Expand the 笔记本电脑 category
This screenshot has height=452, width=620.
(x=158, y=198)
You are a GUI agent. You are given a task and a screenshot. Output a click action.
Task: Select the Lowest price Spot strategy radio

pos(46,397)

════════════════════

§ **Task brief**
Return the material exactly as it stands.

§ **Result for this task**
Expand the 笔记本电脑 category
This screenshot has height=452, width=620.
(x=158, y=198)
You are a GUI agent. You are given a task and a screenshot. Output a click action.
Task: Select the Lowest price Spot strategy radio

pos(46,397)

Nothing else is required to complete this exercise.